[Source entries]
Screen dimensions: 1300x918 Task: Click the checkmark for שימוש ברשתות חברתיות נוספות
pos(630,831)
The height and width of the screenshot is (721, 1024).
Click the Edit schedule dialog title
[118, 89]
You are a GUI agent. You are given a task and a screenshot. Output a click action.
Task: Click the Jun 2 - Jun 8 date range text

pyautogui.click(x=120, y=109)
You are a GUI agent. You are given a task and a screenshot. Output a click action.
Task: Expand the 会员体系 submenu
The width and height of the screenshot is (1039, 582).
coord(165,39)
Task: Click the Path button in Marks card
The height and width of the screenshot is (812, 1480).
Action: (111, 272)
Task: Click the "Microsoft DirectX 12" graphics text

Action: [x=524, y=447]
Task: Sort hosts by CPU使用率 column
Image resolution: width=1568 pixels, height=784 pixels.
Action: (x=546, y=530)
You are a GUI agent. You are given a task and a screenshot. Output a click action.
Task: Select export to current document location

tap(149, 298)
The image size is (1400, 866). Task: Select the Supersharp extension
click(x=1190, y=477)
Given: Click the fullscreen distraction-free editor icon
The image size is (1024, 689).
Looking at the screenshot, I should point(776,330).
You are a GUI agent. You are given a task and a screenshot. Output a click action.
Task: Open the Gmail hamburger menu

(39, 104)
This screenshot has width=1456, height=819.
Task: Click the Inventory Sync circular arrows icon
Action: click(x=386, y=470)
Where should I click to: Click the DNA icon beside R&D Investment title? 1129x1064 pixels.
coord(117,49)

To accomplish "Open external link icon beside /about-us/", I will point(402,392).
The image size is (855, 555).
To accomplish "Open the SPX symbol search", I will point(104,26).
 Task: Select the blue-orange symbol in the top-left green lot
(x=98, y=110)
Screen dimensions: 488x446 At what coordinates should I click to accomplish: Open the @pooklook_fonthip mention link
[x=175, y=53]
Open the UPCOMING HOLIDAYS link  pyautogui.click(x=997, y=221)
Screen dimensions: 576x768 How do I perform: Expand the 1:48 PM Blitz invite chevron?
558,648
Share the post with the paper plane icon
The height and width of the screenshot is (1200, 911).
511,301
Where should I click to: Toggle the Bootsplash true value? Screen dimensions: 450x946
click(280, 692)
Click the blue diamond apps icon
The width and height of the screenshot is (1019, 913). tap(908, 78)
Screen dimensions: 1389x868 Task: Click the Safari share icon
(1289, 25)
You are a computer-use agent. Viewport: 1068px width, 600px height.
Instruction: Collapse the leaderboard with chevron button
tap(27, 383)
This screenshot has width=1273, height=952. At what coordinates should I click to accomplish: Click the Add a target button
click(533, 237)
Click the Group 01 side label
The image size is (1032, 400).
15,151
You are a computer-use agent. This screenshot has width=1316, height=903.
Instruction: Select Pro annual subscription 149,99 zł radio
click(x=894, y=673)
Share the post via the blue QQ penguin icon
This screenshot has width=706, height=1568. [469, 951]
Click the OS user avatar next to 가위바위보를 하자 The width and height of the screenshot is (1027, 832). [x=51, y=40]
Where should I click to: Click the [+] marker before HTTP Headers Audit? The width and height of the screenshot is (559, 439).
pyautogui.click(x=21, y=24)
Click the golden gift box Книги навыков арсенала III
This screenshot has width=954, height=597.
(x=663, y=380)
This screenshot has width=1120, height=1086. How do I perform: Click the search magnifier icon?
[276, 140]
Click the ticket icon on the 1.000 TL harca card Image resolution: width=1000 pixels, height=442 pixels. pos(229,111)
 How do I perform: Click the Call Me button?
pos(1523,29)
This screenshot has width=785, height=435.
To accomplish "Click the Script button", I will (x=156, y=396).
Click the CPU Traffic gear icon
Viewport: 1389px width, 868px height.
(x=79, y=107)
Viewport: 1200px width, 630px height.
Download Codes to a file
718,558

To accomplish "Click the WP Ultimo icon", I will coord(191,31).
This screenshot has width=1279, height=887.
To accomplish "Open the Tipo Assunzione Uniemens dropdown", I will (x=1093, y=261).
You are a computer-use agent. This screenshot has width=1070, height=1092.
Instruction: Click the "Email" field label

Short task: Copy out all of the entries above without changing a single character.

Response to this task:
Screen dimensions: 1300x918 Task: Click the checkmark for שימוש ברשתות חברתיות נוספות
pos(630,831)
The height and width of the screenshot is (721, 1024).
Click the Edit schedule dialog title
[118, 89]
You are a GUI agent. You are given a task and a screenshot. Output a click action.
Task: Click the Jun 2 - Jun 8 date range text

pyautogui.click(x=120, y=109)
You are a GUI agent. You are given a task and a screenshot. Output a click action.
Task: Expand the 会员体系 submenu
The width and height of the screenshot is (1039, 582).
coord(165,39)
Task: Click the Path button in Marks card
The height and width of the screenshot is (812, 1480).
Action: (111, 272)
Task: Click the "Microsoft DirectX 12" graphics text

Action: [x=524, y=447]
Task: Sort hosts by CPU使用率 column
Image resolution: width=1568 pixels, height=784 pixels.
Action: (x=546, y=530)
You are a GUI agent. You are given a task and a screenshot. Output a click action.
Task: Select export to current document location

tap(149, 298)
The image size is (1400, 866). Task: Select the Supersharp extension
click(x=1190, y=477)
Given: Click the fullscreen distraction-free editor icon
The image size is (1024, 689).
Looking at the screenshot, I should point(776,330).
You are a GUI agent. You are given a task and a screenshot. Output a click action.
Task: Open the Gmail hamburger menu

(39, 104)
This screenshot has width=1456, height=819.
Task: Click the Inventory Sync circular arrows icon
Action: click(x=386, y=470)
Where should I click to: Click the DNA icon beside R&D Investment title? 1129x1064 pixels.
coord(117,49)

To accomplish "Open external link icon beside /about-us/", I will point(402,392).
The image size is (855, 555).
To accomplish "Open the SPX symbol search", I will point(104,26).
 Task: Select the blue-orange symbol in the top-left green lot
(x=98, y=110)
Screen dimensions: 488x446 At what coordinates should I click to accomplish: Open the @pooklook_fonthip mention link
[x=175, y=53]
Open the UPCOMING HOLIDAYS link  pyautogui.click(x=997, y=221)
Screen dimensions: 576x768 How do I perform: Expand the 1:48 PM Blitz invite chevron?
558,648
Share the post with the paper plane icon
The height and width of the screenshot is (1200, 911).
511,301
Where should I click to: Toggle the Bootsplash true value? Screen dimensions: 450x946
click(280, 692)
Click the blue diamond apps icon
The width and height of the screenshot is (1019, 913). tap(908, 78)
Screen dimensions: 1389x868 Task: Click the Safari share icon
(1289, 25)
You are a computer-use agent. Viewport: 1068px width, 600px height.
Instruction: Collapse the leaderboard with chevron button
tap(27, 383)
This screenshot has width=1273, height=952. At what coordinates should I click to accomplish: Click the Add a target button
click(533, 237)
Click the Group 01 side label
The image size is (1032, 400).
15,151
You are a computer-use agent. This screenshot has width=1316, height=903.
Instruction: Select Pro annual subscription 149,99 zł radio
click(x=894, y=673)
Share the post via the blue QQ penguin icon
This screenshot has width=706, height=1568. [469, 951]
Click the OS user avatar next to 가위바위보를 하자 The width and height of the screenshot is (1027, 832). [x=51, y=40]
Where should I click to: Click the [+] marker before HTTP Headers Audit? The width and height of the screenshot is (559, 439).
pyautogui.click(x=21, y=24)
Click the golden gift box Книги навыков арсенала III
This screenshot has width=954, height=597.
(x=663, y=380)
This screenshot has width=1120, height=1086. How do I perform: Click the search magnifier icon?
[276, 140]
Click the ticket icon on the 1.000 TL harca card Image resolution: width=1000 pixels, height=442 pixels. pos(229,111)
 How do I perform: Click the Call Me button?
pos(1523,29)
This screenshot has width=785, height=435.
To accomplish "Click the Script button", I will (x=156, y=396).
Click the CPU Traffic gear icon
Viewport: 1389px width, 868px height.
(x=79, y=107)
Viewport: 1200px width, 630px height.
Download Codes to a file
718,558

To accomplish "Click the WP Ultimo icon", I will coord(191,31).
This screenshot has width=1279, height=887.
To accomplish "Open the Tipo Assunzione Uniemens dropdown", I will (x=1093, y=261).
You are a computer-use agent. This screenshot has width=1070, height=1092.
Instruction: Click the "Email" field label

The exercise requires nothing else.